What you need to do:
Look below for the line containing "Screen dimensions: 948x501" and the line containing "You are a computer-use agent. 1055x593"; repeat exactly those two lines and all lines between them, and nothing else.
--- Material for the task Enclosed Below ---
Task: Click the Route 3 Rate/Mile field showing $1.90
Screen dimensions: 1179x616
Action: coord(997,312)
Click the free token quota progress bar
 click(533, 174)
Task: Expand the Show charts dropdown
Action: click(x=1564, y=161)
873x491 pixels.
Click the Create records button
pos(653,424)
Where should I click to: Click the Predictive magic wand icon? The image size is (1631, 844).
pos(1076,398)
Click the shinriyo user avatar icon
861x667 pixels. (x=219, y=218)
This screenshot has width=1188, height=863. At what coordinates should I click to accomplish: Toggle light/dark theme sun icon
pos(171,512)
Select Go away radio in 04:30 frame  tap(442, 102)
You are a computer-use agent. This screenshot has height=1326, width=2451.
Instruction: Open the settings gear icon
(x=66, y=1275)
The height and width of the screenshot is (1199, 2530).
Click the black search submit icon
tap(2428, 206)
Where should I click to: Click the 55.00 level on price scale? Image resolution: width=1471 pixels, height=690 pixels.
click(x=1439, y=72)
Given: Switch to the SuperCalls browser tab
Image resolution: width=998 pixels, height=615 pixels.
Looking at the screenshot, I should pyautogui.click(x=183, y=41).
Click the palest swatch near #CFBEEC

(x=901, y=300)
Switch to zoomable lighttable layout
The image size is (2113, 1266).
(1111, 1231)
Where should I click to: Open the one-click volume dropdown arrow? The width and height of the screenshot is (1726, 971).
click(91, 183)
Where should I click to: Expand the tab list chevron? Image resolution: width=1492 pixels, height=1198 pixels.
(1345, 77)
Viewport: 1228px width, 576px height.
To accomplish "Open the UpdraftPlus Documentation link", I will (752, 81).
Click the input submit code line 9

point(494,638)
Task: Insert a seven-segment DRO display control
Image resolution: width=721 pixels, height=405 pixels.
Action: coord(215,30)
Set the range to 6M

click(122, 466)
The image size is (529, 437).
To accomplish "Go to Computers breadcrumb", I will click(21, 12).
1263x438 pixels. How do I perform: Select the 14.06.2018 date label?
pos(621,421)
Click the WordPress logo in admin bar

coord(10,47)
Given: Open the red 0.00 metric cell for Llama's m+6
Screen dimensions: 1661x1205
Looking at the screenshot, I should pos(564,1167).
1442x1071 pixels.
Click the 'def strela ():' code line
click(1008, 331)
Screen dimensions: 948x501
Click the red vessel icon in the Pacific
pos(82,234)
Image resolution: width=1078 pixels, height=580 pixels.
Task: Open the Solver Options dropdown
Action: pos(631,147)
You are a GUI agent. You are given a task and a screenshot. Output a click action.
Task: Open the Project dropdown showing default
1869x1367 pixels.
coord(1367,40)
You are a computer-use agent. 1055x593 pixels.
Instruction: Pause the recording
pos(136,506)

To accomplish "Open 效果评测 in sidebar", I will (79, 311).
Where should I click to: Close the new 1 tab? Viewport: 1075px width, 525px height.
--- End of Enclosed Material for the task ---
Worked solution:
Screen dimensions: 948x501
Click the red vessel icon in the Pacific
pos(82,234)
Image resolution: width=1078 pixels, height=580 pixels.
Task: Open the Solver Options dropdown
Action: pos(631,147)
You are a GUI agent. You are given a task and a screenshot. Output a click action.
Task: Open the Project dropdown showing default
1869x1367 pixels.
coord(1367,40)
You are a computer-use agent. 1055x593 pixels.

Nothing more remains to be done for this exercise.